I am trying to connect to mongodb atlas from firebase functions like.

export default async () => {
  try {
    const url = 'mongodb+srv://foo:[email protected]/my-db?retryWrites=true';
    const client = await MongoClient.connect(url);
    client.dbName('my-db');
    return client;
  } catch (e) {
    throw e;
  }
}

However, I am getting this error:

{ "code": "ESERVFAIL", "errno": "ESERVFAIL", "syscall": "querySrv", "hostname": "_mongodb._tcp.foo-cluster.mongodb.net" }

  1. I made sure that my firebase plan is set to Blaze so I can connect to any client outside of google network.
  2. I whitelisted the functions' IP in mongodb atlas dashboard, I also added "connect from everywhere" just to make sure.
  3. I am using nodejs mongo driver version ^3.1.0-beta4

Any thoughts? Thanks.

3
Why are you using a "beta" driver. Also the connection string is not for you. You almost certainly don't want the retryWrites option, and you probably don't want the my-db on the end if you used the Atlas console to create users, because they should be in the default "admin" database. Also client.db('my-db') ( which is another correction ) does not "persist". You want to return the client instance and select the "database" in different code. The error itself seems more indicative of a communication problem. Probably because you have not added the remote host to the whitelist.Neil Lunn
Just realized that 3.1.0-beta4 is actually marked as stable on npm. It shouldn't be. Please also make sure you install 3.0.8 explicitly until somebody fixes that.Neil Lunn
@NeilLunn thanks for the pointers.CENT1PEDE
@NeilLunn can you suggest of a better way to export the db instance after the successfull connection?CENT1PEDE
You probably should not. Exporting the client context is better and then you simply select the .db() from that. It's not really an "instance" anyhow, as nothing communicates with the server after connection until you call a collection method, or something else that does something.Neil Lunn

3 Answers

8
votes

There are few caveats when connecting to Atlas from Firebase Function. Below is the correct way to return a connected client instance for further use in your FB function:

import { MongoClient } from 'mongodb'

const uri = 'mongodb://<USER>:<PASSWORD>@foo-shard-00-00-xxx.gcp.mongodb.net:27017,foo-shard-00-01-xxx.gcp.mongodb.net:27017,foo-shard-00-02-xxx.gcp.mongodb.net:27017/test?ssl=true&replicaSet=FOO-shard-0&authSource=admin&retryWrites=true'

let client

export default async () => {

    if (client && client.isConnected()) {
        console.log('DB CLIENT ALREADY CONNECTED')

    } else try {
        client = await MongoClient.connect(uri, { useNewUrlParser: true })
        console.log('DB CLIENT RECONNECTED')
    }

    catch (e) {
    throw e
    }

    return client
}

Explanation:

  1. reportedly, you cannot connect to Atlas if you are on a Spark plan. Make sure you upgrade to Blaze if you didn't yet.

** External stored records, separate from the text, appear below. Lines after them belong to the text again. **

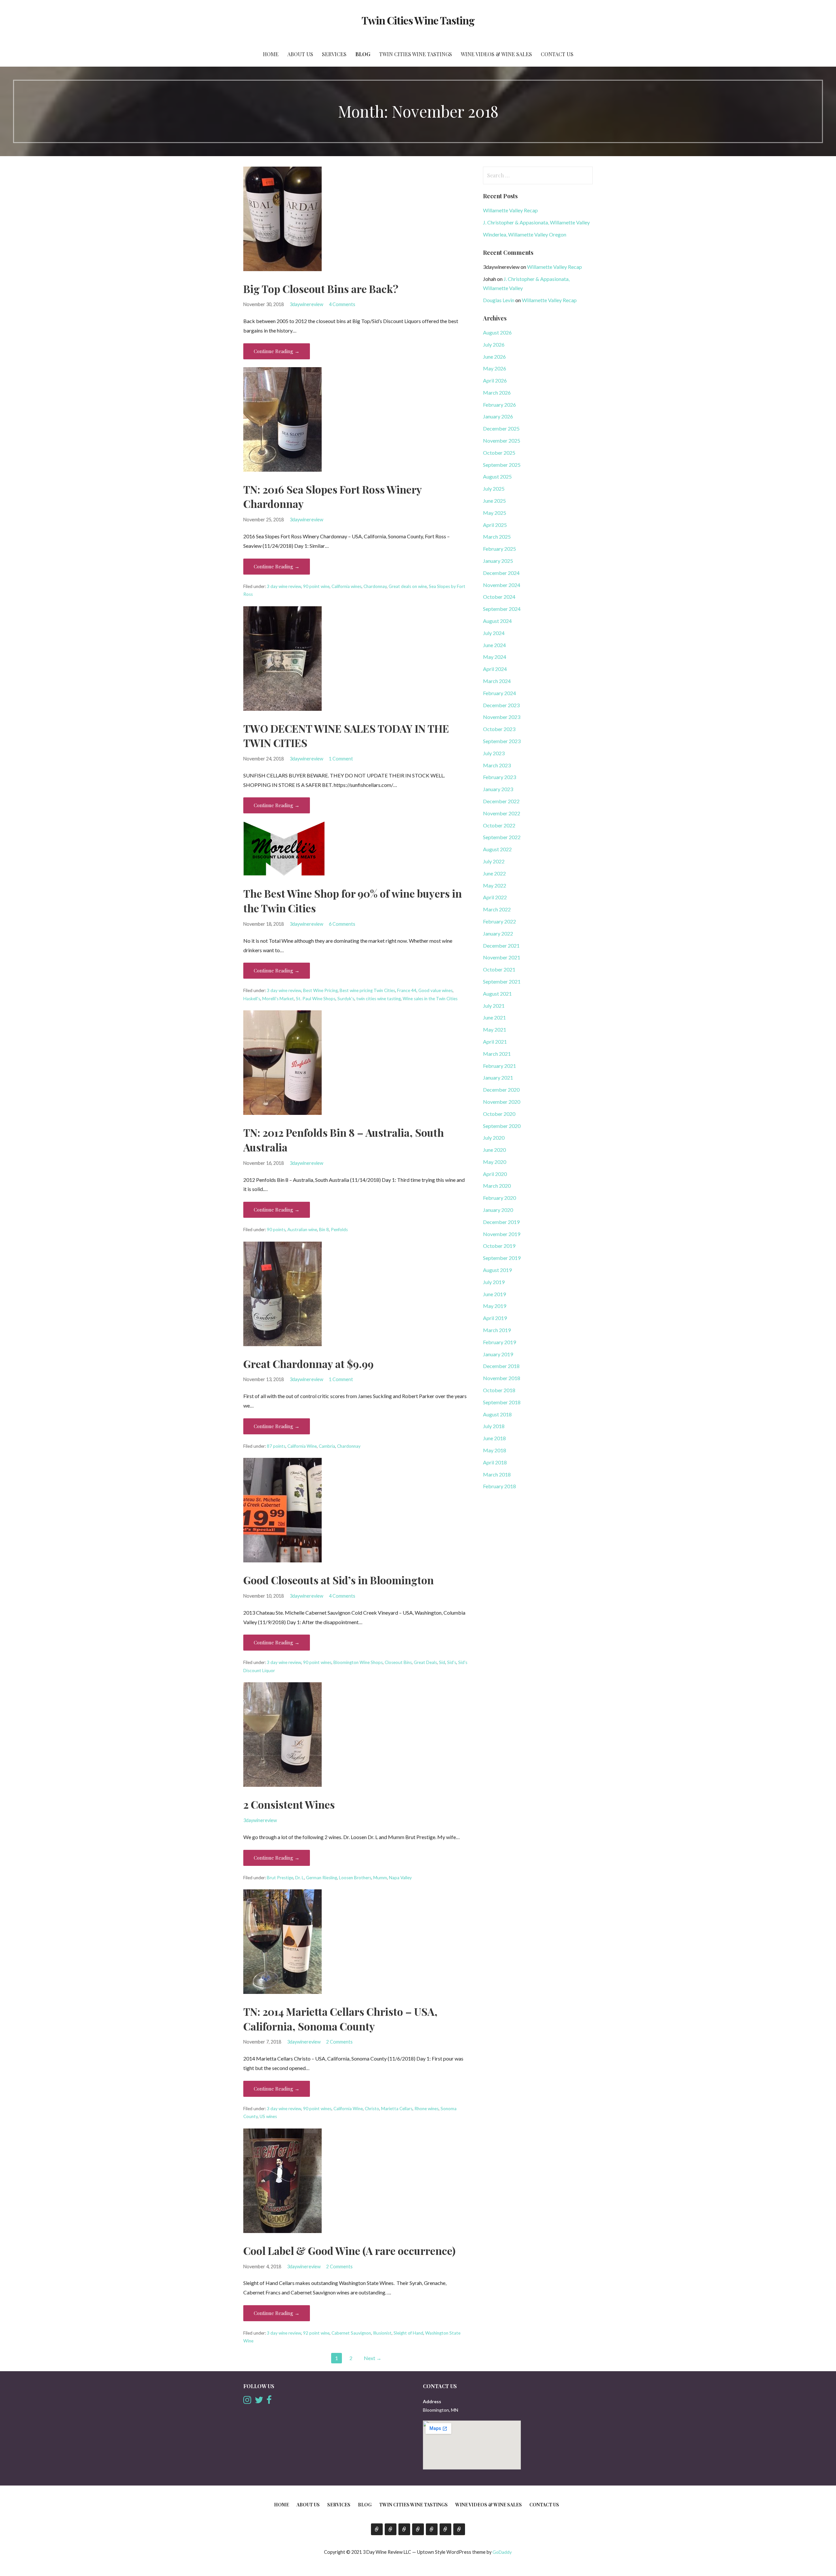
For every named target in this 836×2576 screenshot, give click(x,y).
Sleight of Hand (408, 2333)
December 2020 (501, 1089)
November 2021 (501, 957)
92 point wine (316, 2333)
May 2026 (494, 368)
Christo (372, 2108)
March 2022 (497, 909)
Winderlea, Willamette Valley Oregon (524, 234)
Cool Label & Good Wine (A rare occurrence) (349, 2250)
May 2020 (494, 1162)
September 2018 (502, 1402)
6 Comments (342, 924)
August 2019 (497, 1270)
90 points (276, 1229)
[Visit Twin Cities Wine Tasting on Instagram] (247, 2401)
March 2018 (497, 1474)
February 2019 (499, 1342)
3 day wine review (284, 586)
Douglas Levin (498, 300)
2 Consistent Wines (289, 1804)
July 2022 (494, 861)
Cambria (327, 1446)
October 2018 (499, 1390)
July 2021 (494, 1006)
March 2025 (497, 536)
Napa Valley (400, 1877)
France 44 (406, 990)
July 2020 (494, 1137)
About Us (300, 54)
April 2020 (495, 1174)
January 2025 (498, 561)
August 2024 (497, 621)
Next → (372, 2358)
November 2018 (501, 1378)
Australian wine (302, 1229)
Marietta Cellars (396, 2108)
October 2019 (499, 1246)
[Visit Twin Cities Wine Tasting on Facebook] (269, 2401)
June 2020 (494, 1150)
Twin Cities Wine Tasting (418, 20)
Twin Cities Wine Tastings (415, 54)
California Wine (302, 1446)
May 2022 (494, 885)
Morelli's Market (278, 998)
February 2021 (499, 1066)
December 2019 (501, 1222)
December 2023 (501, 705)
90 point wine (316, 586)
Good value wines (435, 990)
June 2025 (494, 500)
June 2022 (494, 873)
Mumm (380, 1877)
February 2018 (499, 1486)
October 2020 (499, 1114)
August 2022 (497, 849)
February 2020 (499, 1198)
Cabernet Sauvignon (351, 2333)
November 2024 (501, 585)
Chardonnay (375, 586)
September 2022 (502, 837)
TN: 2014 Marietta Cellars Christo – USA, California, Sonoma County (340, 2018)
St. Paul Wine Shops (315, 998)
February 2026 (499, 404)
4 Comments (342, 304)
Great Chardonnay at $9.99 (308, 1364)
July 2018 (494, 1426)
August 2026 (497, 332)
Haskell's (251, 998)
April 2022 (495, 897)
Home (271, 54)
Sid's (451, 1662)
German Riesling (321, 1877)
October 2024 (499, 597)
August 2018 (497, 1414)
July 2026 (494, 344)
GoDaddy (502, 2552)
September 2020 (502, 1126)
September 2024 (502, 609)
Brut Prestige (280, 1877)
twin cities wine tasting (378, 998)
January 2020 (498, 1210)
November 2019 (501, 1234)
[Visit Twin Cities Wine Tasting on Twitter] (259, 2401)
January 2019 (498, 1354)
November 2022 (501, 813)
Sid (442, 1662)
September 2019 (502, 1258)
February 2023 (499, 777)
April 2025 (495, 525)
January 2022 (498, 933)
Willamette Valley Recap (510, 210)
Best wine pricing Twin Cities (367, 990)
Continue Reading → (276, 351)
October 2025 (499, 452)
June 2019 (494, 1294)
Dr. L (299, 1877)
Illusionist (382, 2333)
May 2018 (494, 1450)
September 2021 (502, 981)
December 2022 (501, 801)
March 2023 (497, 765)
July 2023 (494, 753)
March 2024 (497, 681)
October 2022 (499, 825)
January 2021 (498, 1077)
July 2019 (494, 1282)
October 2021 (499, 969)
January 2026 (498, 416)
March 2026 (497, 392)
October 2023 (499, 729)
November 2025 (501, 440)
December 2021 (501, 945)
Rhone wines (426, 2108)
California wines (346, 586)
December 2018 (501, 1366)
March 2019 (497, 1330)
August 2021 (497, 993)
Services (334, 54)
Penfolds (339, 1229)
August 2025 (497, 476)
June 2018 (494, 1438)
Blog (362, 54)
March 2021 (497, 1054)
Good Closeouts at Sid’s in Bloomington (338, 1580)
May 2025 (494, 513)
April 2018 (495, 1462)
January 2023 (498, 789)
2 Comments (339, 2042)
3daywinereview (306, 304)
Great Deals (425, 1662)
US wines (268, 2116)
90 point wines (317, 1662)
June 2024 (494, 645)
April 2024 (495, 669)
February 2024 (499, 693)
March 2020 (497, 1185)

  2. uri string – You should not use the shortened url format when connecting to Atlas from Firebase. For some reason, only the older, long url format works reliably from firebase.

  3. client variable – You should define the client variable outside the export scope, and then assign the connected client instance to it inside the function, only if it is not already assigned. This will prevent reconnecting the client on every function invocation. Firebase functions are stateless, but not entirely. they only get shut down after some period of inactivity. This means that the connection will persist for some time. From docs: If you declare a variable in global scope, its value can be reused in subsequent invocations without having to be recomputed.

1
votes

To solve this issue, i did:

  • Enable Billing for your project, it will automatically enable the Outbound Network Requests for your app.

Outbound Networks Requests are free up to 5gb/month. So just enable billing and enjoy.

More info about billing here. https://firebase.google.com/pricing#blaze-calculator

1
votes

In my case, the network access rules of my mongodb atlas cluster didn't allow firebase function to access the database. I had to allow access from anywhere to get it working.